Phenotypic spectrum of polycystic ovary syndrome: clinical and biochemical characterization of the three major clinical subgroups.

OBJECTIVE: We tested the hypothesis that the three clinical phenotypes of polycystic ovary syndrome (PCOS) represent forms of the same metabolic disorder.

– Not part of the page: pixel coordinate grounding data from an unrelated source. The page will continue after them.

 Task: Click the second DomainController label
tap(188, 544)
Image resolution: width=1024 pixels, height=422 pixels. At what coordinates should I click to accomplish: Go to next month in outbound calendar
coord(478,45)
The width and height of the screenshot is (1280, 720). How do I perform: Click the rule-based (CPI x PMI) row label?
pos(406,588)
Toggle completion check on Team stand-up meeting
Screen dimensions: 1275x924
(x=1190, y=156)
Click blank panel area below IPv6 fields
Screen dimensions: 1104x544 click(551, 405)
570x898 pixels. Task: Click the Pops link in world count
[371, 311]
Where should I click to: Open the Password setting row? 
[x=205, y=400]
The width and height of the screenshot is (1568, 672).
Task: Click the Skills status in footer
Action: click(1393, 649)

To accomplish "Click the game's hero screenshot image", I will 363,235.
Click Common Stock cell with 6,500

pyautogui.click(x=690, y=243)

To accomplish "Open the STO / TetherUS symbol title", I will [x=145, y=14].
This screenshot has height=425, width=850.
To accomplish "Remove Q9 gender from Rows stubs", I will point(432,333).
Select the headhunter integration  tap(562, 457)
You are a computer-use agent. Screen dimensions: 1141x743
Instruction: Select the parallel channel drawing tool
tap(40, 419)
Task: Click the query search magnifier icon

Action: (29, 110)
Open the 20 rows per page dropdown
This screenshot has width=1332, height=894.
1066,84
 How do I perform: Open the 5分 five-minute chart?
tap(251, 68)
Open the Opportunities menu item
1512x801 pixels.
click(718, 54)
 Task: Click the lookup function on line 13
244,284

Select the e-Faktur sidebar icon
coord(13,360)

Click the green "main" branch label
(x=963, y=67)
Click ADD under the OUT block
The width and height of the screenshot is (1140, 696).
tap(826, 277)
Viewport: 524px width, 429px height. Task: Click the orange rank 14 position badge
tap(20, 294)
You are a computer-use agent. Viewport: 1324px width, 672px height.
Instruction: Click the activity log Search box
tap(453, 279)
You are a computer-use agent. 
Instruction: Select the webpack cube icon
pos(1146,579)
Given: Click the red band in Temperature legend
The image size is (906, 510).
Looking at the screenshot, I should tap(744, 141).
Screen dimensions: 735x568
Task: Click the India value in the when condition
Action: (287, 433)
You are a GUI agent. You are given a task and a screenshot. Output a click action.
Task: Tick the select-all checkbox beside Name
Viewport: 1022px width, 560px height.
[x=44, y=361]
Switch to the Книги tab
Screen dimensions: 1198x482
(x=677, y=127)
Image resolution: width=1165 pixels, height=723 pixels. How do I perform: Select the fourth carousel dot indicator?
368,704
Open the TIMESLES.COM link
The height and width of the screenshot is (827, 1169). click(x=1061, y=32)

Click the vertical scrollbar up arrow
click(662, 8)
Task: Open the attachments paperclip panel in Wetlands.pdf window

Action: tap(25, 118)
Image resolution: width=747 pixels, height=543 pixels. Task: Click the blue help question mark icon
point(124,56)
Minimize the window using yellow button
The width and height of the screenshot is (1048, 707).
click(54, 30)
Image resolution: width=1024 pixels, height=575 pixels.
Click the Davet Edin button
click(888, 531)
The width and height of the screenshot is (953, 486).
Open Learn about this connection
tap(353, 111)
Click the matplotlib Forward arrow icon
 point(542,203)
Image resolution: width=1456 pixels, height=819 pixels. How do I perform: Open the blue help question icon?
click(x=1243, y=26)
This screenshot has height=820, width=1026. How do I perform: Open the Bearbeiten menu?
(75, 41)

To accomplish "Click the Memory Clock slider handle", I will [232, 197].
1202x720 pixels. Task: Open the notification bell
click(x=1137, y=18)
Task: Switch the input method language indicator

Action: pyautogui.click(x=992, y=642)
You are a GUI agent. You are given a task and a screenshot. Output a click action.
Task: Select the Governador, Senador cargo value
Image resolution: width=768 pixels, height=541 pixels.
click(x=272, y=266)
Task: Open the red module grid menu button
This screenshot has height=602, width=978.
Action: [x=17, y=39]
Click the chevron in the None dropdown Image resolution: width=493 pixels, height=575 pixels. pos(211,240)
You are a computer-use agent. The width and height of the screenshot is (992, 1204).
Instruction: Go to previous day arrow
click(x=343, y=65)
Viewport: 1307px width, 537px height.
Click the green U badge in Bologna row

DESIGN: Prospective cohort analysis.
SETTING: University-based tertiary care. PATIENT(S): Three-hundred sixteen untreated consecutive women diagnosed as having PCOS. INTERVENTION(S): None. MAIN OUTCOME MEASURE(S): Each subject underwent an evaluation of ovulatory function, body habitus, acne, and hirsutism; serum free and total testosterone (T), 17-hydroxyprogesterone (17-HP), and DHEAS; and fasting plasma glucose and insulin levels. Insulin resistance and beta-cell function were assessed using the homeostatic assessment model equation (HOMA-IR and HOMA-beta-cell, respectively). RESULT(S): The Oligo+HA+Hirsutism phenotype was present in 48% of subjects, Oligo+HA in 29%, and Oligo+Hirsutism in 23%. The three phenotypes did not differ in mean body mass index, waist-to-hip ratio, racial composition, degree of oligo-ovulation, prevalence of acne, or family history of hyperandrogenic symptomatology. However, subjects demonstrating the Oligo+HA+Hirsutism phenotype were the youngest and had the greatest degrees of hyperandrogenemia, hyperinsulinemia, and beta-cell function; patients with the Oligo+Hirsutism phenotype where the oldest and had the mildest degrees of hyperandrogenemia, hyperinsulinemia, and beta-cell function. Subjects with the Oligo+HA phenotype demonstrated intermediate degrees of hyperandrogenemia and metabolic dysfunction. CONCLUSION(S): We conclude that the three clinical phenotypes of PCOS do not represent forms of the same metabolic disorder and may be the result of varying degrees of metabolic dysfunction; greater degrees of beta-cell function and circulating insulin levels favored the development of hirsutism and frank hyperandrogenemia.